What would John Heisman, the man for whom the trophy is named, have to say about that?
Here’s a little about the man behind the name. Among his many other achievements, he compiled a record of 102-29-7 at Georgia Tech between 1904 and 1919, winning a national championship in 1917.
Heisman left Georgia Tech — and Atlanta — when he went through a divorce, because “he didn’t want to cause his former wife, who wanted to stay in Atlanta, any social embarrassment or inconvenience.” Yeah, that sounds like something Johnny Manziel or Jameis Winston would do, doesn’t it?
John Heisman believed strongly in integrity.
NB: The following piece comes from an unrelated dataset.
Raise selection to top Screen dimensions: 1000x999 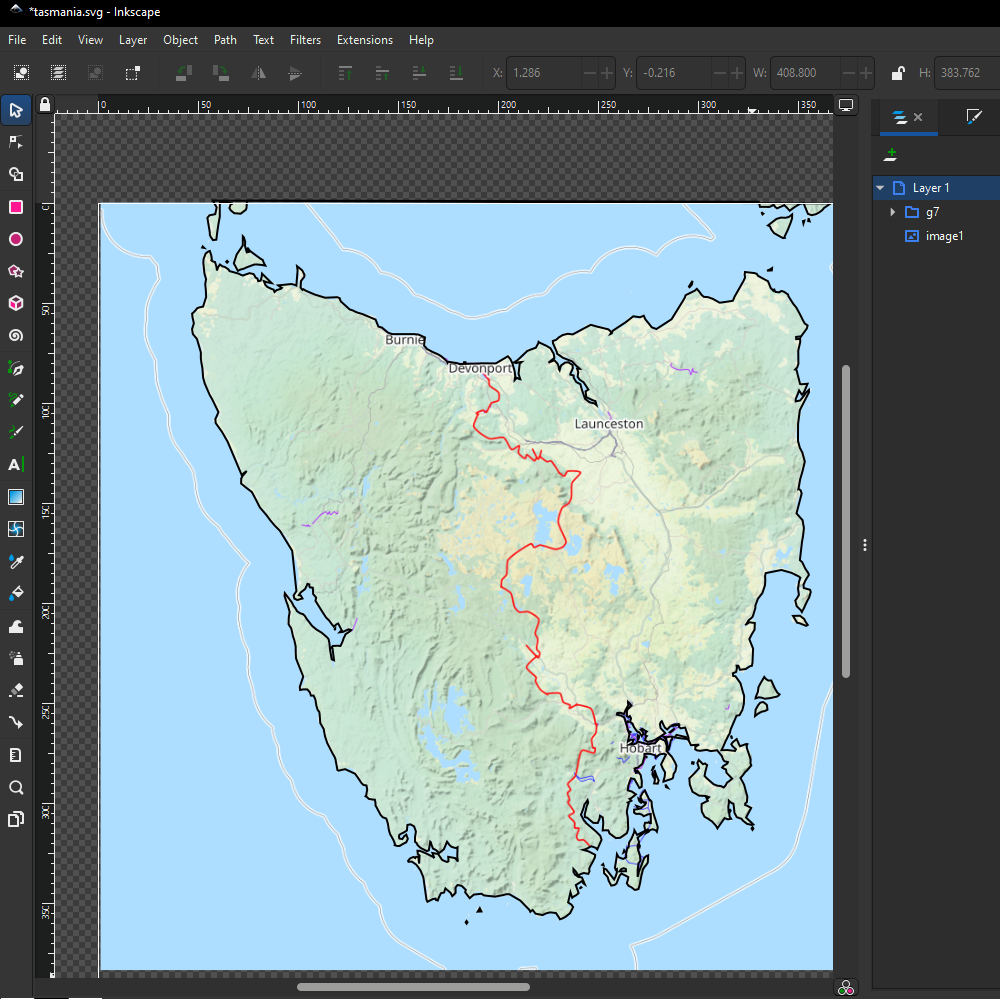tap(345, 72)
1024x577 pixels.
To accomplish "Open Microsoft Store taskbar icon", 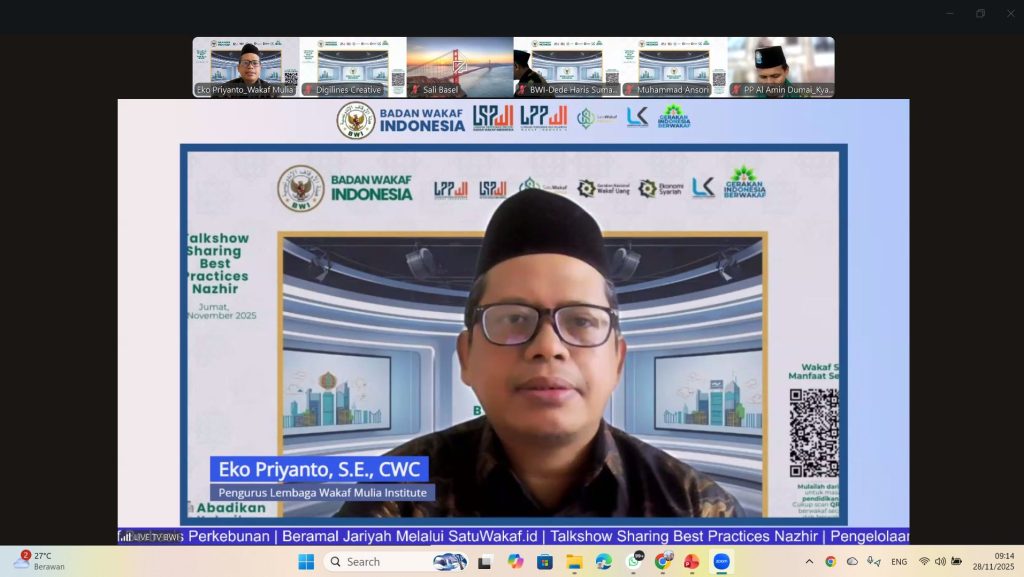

In 1915, he became upset when Cumberland used semi-pro ringers to hand his Georgia Tech team a 22-0 loss in baseball. (He coached basketball and baseball as well as football.) Heisman was so upset that the next fall, when Georgia Tech played Cumberland in football, he ran up the score to the tune of 222-0, a game that remains the most one-sided in football history.
I’m not even sure how you run up that kind of a score, but it had to involve something like 30 touchdowns and who knows how many safeties. I’m guessing that there weren’t a lot of field goals.
Anyway, the point is, Heisman was a man of integrity and conviction and he had no problem punishing those who exhibited contrary behavior. I really doubt that he would have a warm, fuzzy feeling about the dirt on the trophy that bears his name today.
So spare us the talk of Pac-12 players being top Heisman candidates. The Heisman has all the equity and objectivity of a dog show at best, except that dog shows at least have the decency to avoid awarding Best in Show to dogs that soil the stage.
Marcus Mariota — and the rest of the great players in the Pac-12 — would do us all a favor, and possibly put the Heisman back in line, if they would just say, “No, thanks.”